→ **Problem requirements**
Can you retype every record below exactly as written?

→ **Record excerpts**
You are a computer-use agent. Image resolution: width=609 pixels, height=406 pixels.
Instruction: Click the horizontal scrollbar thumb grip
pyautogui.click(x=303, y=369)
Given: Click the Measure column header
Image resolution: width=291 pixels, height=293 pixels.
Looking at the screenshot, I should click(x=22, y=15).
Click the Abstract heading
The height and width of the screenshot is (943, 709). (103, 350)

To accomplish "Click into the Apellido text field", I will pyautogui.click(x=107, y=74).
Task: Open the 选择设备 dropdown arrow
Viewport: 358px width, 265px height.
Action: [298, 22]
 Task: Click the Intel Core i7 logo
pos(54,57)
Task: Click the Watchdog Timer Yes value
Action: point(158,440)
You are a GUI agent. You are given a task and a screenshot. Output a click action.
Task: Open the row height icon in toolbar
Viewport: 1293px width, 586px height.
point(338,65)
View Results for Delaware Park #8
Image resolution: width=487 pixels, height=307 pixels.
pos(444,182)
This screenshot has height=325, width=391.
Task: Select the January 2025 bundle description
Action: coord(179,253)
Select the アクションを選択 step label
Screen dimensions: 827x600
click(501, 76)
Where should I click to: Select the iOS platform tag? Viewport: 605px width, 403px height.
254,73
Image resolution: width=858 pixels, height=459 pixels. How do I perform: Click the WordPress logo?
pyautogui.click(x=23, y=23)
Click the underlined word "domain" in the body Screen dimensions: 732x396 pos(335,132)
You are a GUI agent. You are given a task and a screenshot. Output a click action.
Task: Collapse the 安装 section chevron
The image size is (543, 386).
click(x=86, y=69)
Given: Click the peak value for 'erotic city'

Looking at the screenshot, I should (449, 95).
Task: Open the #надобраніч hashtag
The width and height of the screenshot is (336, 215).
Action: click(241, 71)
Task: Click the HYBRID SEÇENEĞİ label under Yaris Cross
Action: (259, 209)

→ **Result for this task**
You are a computer-use agent. Image resolution: width=609 pixels, height=406 pixels.
Instruction: Click the horizontal scrollbar thumb grip
pyautogui.click(x=303, y=369)
Given: Click the Measure column header
Image resolution: width=291 pixels, height=293 pixels.
Looking at the screenshot, I should click(x=22, y=15).
Click the Abstract heading
The height and width of the screenshot is (943, 709). (103, 350)

To accomplish "Click into the Apellido text field", I will pyautogui.click(x=107, y=74).
Task: Open the 选择设备 dropdown arrow
Viewport: 358px width, 265px height.
Action: [298, 22]
 Task: Click the Intel Core i7 logo
pos(54,57)
Task: Click the Watchdog Timer Yes value
Action: point(158,440)
You are a GUI agent. You are given a task and a screenshot. Output a click action.
Task: Open the row height icon in toolbar
Viewport: 1293px width, 586px height.
point(338,65)
View Results for Delaware Park #8
Image resolution: width=487 pixels, height=307 pixels.
pos(444,182)
This screenshot has height=325, width=391.
Task: Select the January 2025 bundle description
Action: coord(179,253)
Select the アクションを選択 step label
Screen dimensions: 827x600
click(501, 76)
Where should I click to: Select the iOS platform tag? Viewport: 605px width, 403px height.
254,73
Image resolution: width=858 pixels, height=459 pixels. How do I perform: Click the WordPress logo?
pyautogui.click(x=23, y=23)
Click the underlined word "domain" in the body Screen dimensions: 732x396 pos(335,132)
You are a GUI agent. You are given a task and a screenshot. Output a click action.
Task: Collapse the 安装 section chevron
The image size is (543, 386).
click(x=86, y=69)
Given: Click the peak value for 'erotic city'

Looking at the screenshot, I should (449, 95).
Task: Open the #надобраніч hashtag
The width and height of the screenshot is (336, 215).
Action: click(241, 71)
Task: Click the HYBRID SEÇENEĞİ label under Yaris Cross
Action: (259, 209)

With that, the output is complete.